Tuesday, 11 February 2014

Past the Point of No Return


Here is a deviation from form. Seven months into my sabbatical, big changes astir – but the this new self is a shifting tapestry, dancing on the horizon, blurred by the rising sun… let me try to share from within this dazed vision.

I swear I tried, for what I imagined to be your sake, to contort myself into some sensible pattern – an essay, a poem, a rant... but something has unlocked inside and at this moment I shant apologize for nonsensibility.

befitting this inner state I will offer some sort of stream of consciousness highlights travel log with lots of missing parts. Lots of  ‘…’  

the chickadees have escaped and are dancing wildly in many directions, circling back suddenly at odd angles… the order has lost rhythm,
I am unfrozen and not yet reformed enough to speak clearly,
still lots wants to come out and meet you!

…opening of the spaces between things, the not quite sure how this ends, the wait and see what emerges in the next moment, a profound relaxation of bounds, I am learning to surrender into the flow that has taken me…

I feel quite separate from ‘real life’ these days. But then again,
the deeper I go,
I seem to be meeting people more truly.
Encounters are
 brief , but
cut
right to the heart  
remembering,
what matter is here
our lives
&
love.

In the January training this meant the return of
“No.”
“I changed my mind.”
To my inner child… lessons and ceremony to resurrect my self protective instincts. Helped me see why I’ve continued to make myself prey…next day I wake up with a new whisper bouncing around my head “I’m precious and worth protecting”.

Then 10 days at the Abode for Sufi teachings. Some days I wanted to scratch out of my own skin, to run … sitting still, staying silent, on the edge of sleep... mind slipping into oblivion, losing hold. Other days holding on too tight, awake, assaulted by alpha waves I can’t break under...
How to float in the middle?

How to receive the teachings there where they hover at the threshold between waking life and the dream world?…

Then it happened one morning.
I was entranced.
Vividly conscious and focused on the transmission,
yet absorbing it from far within, the room itself vague and distant.

I’m not exactly clear what he is saying, but suddenly I feel the slipping away of something covering the front me, inside…
as if there was a second skin just inside the front of my body…
thin and flexible, but energetic and strong.  like a sheet, or…
is there a veil in me falling?
Yes falling towards my feet there is a moment of wanting to clutch at it, 
but so moved by the Pir’s open and speaking heart I breathe carefully, fully, 
I trust, and let it fall.

My whole being becomes vulnerable, 
body is quivering, 
I am a giant exposed organ…
 a heart. with tears in my eyes, 
I am a fountain weeping at the beauty of being.

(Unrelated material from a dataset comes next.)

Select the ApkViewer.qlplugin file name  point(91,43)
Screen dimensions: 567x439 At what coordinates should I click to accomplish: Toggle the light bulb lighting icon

A new sense of grace and god entered there and spontaneous prayers have begun to show up in my daily life as I learn to be unveiled and talk directly to the one(ness).
Prayers like
 “Oh Wow!”
“Please, guide me”
“Yes universe, yes!”
“Thank You!”


In a light snow fall I am driven from weeks of cloistered temple spaces to the train. Peaceful landscapes covered in fresh powder – I am sitting still and watching heaven roll by me for hours. The shift sneaks up on me as the sun sets and we approach Toronto. I am getting cranky and contracted. Suddenly it is dark and I am struck by the site of a Red Lobster the size of a small mountain - parking lot is full! Full!.. other big boxes, the 401 highway – rigs and cars, dizzy me the lights zooming too fast for feeling. My breathing quickens, the veils return but it is heavy and hard like concrete…

Serendipitously timed, the next day I am invited into a gathering of playback practitioners from Ottawa, Montreal and Toronto. We meet in a Cedar room with windows into the sky, I forget Toronto is outside. Stories, play, people working hard in the world to listen to each other, crossing cultures, genders, sexualities and life stages… I am reopened somewhat.

Then for weeks I move from home to home, city to city - Montreal, Hamilton, Buffalo, Chicago, Boston, Granby. I try to stay as open as I can. I come with the time to listen and the desire to practice love - I touch into, I witness, I see the deepest issues of the heart – the struggle to parent a premature child, fleeing an abusive partner, how to reclaim a life, how to say I’m sorry, negotiating a divorce, advocating for an aging parent’s care, addictions… Wow. I feel like I’m wading through the most real of real life, even though my current path is out of the bounds of supposedly normal life.

I got to shack up in a fancy hotel room with Tionda while I did a small gig at a conference. Long lost best friends with just a few days to soak each other up. Work I believe in, helping teachers access resources to teach the missing histories of Aboriginal peoples in Canada. And now I can afford to keep going on my journey. Prayers of thanks.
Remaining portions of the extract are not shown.